> _Directions for this task_
Begin at the line below that has "You are a computer-use". Stop after the line that has "The width and height of the screenshot is (577, 275).", repeating each line exactly and leaving out the pictures.

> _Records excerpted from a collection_

────────────────

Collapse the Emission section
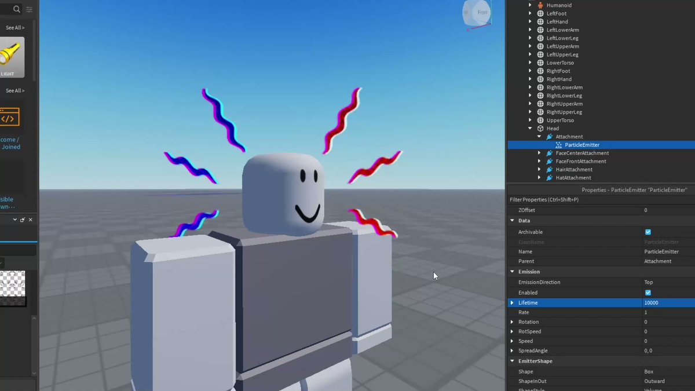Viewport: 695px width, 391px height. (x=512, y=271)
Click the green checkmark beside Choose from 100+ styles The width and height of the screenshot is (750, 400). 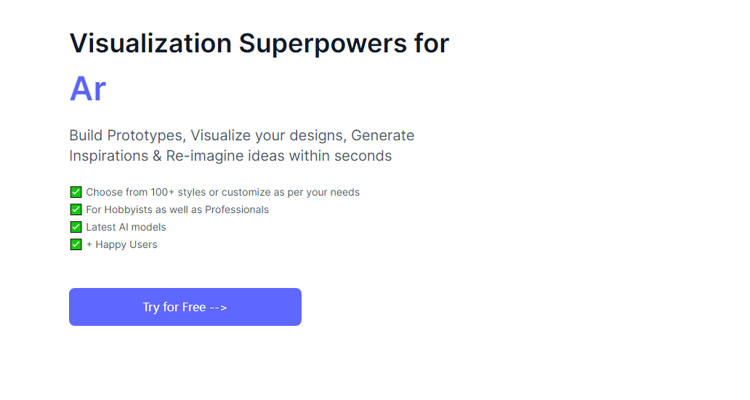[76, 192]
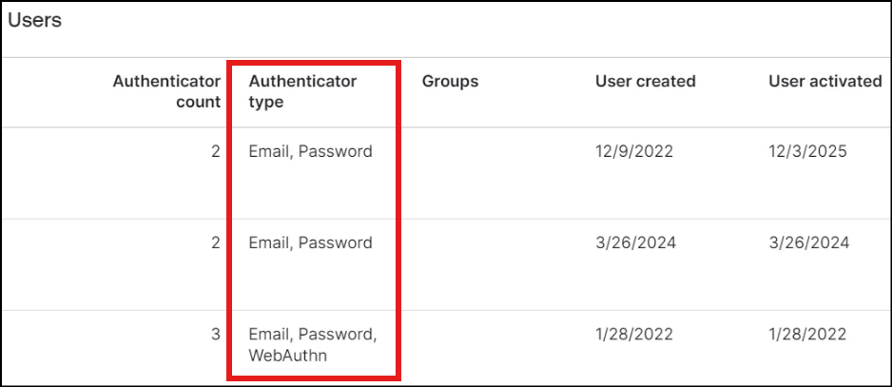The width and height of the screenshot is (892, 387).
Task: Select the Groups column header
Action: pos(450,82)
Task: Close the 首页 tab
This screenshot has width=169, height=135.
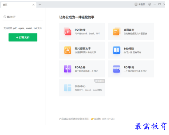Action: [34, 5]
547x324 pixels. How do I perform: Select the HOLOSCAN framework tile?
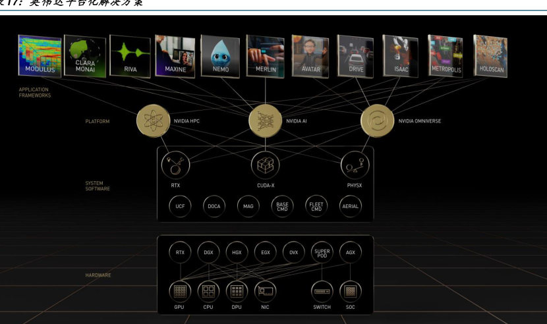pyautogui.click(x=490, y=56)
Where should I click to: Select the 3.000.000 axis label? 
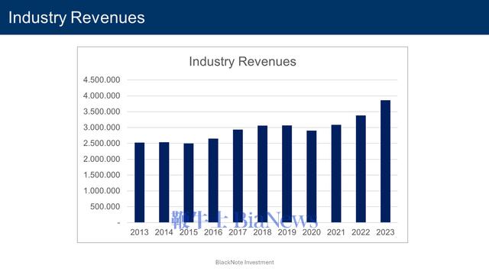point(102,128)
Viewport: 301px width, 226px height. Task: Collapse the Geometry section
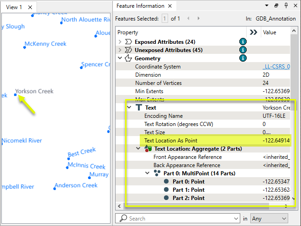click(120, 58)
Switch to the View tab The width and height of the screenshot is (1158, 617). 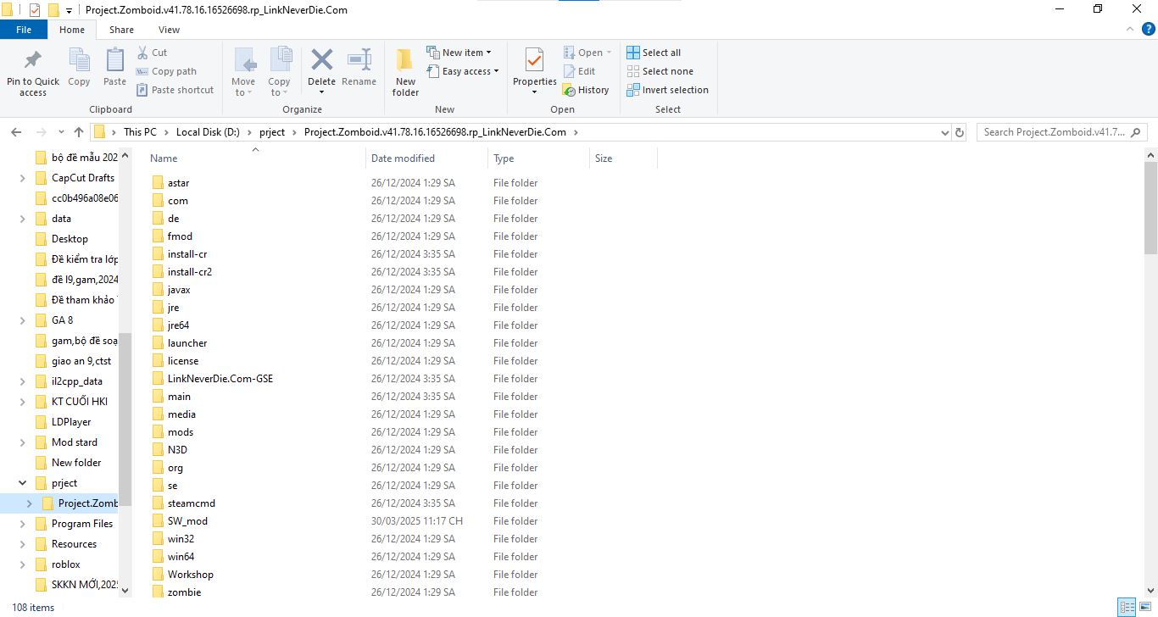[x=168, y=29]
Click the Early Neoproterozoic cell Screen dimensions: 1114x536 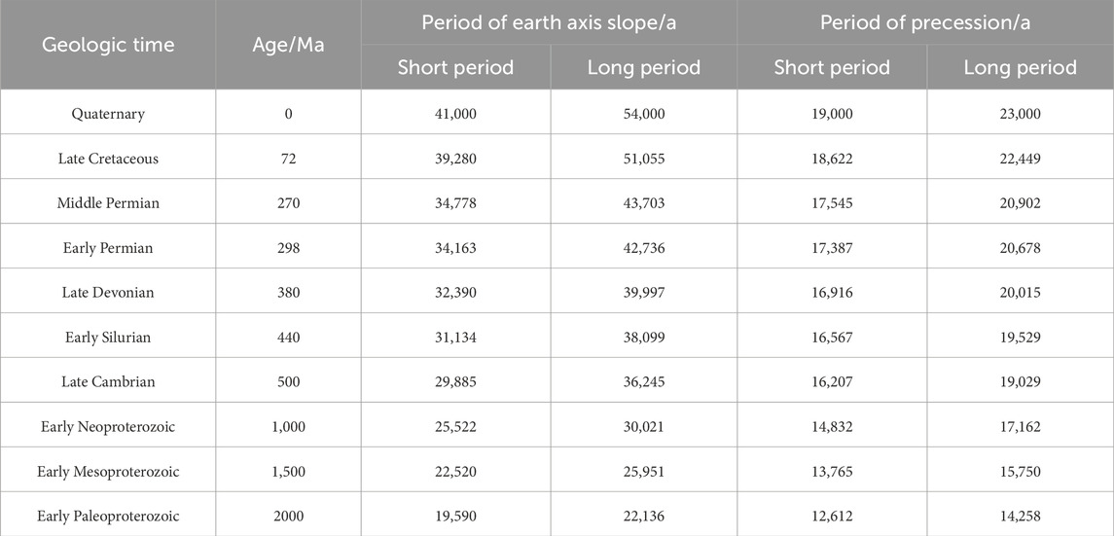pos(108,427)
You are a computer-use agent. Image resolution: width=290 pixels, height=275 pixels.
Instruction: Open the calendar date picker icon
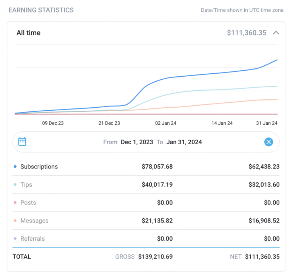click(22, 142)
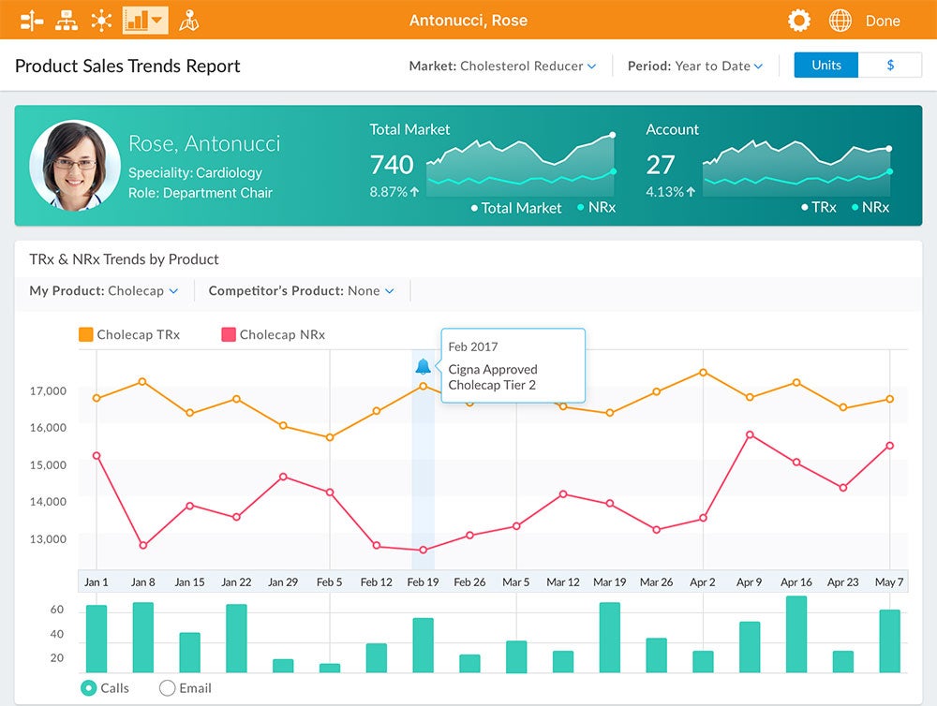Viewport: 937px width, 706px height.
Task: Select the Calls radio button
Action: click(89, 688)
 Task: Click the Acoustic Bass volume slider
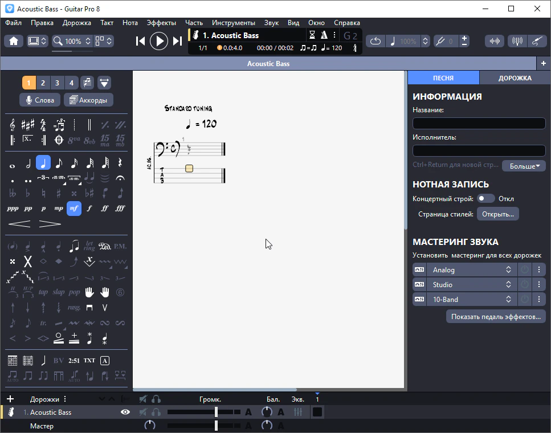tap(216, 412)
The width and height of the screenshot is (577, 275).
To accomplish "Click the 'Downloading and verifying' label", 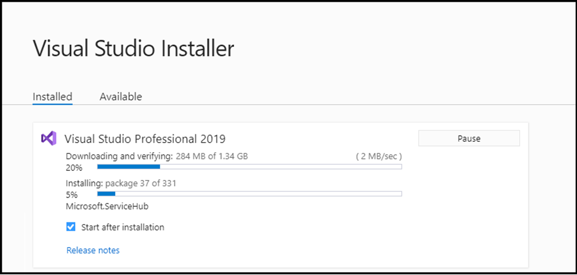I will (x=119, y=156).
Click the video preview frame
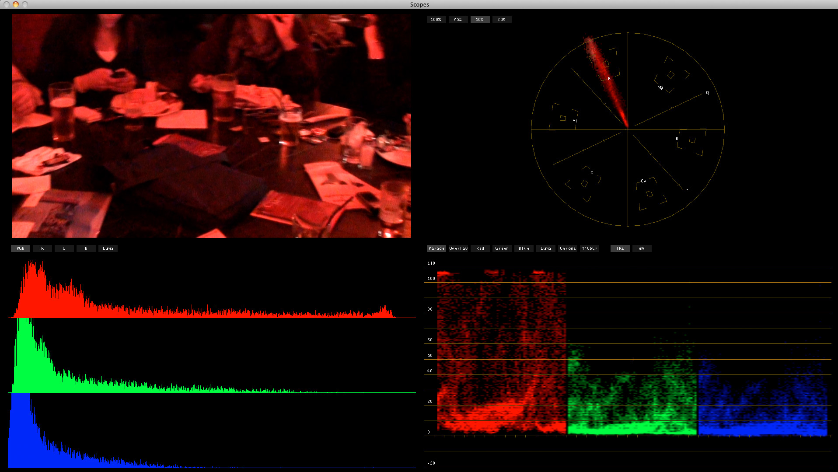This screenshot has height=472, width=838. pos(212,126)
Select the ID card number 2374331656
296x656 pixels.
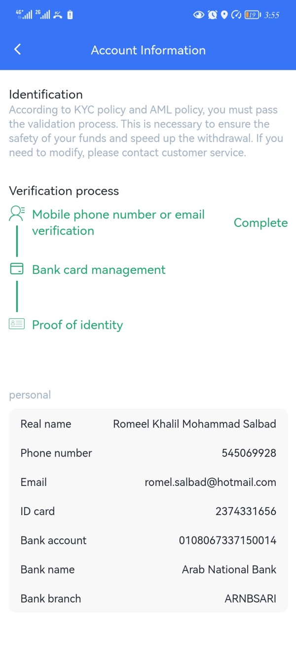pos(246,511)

────────────────

> _Answer below_
You are a computer-use agent. Image resolution: width=290 pixels, height=275 pixels.
Instruction: Open the calendar date picker icon
click(22, 142)
Viewport: 937px width, 706px height.
Task: Select the Calls radio button
Action: click(89, 688)
 Task: Click the Acoustic Bass volume slider
tap(216, 412)
The width and height of the screenshot is (577, 275).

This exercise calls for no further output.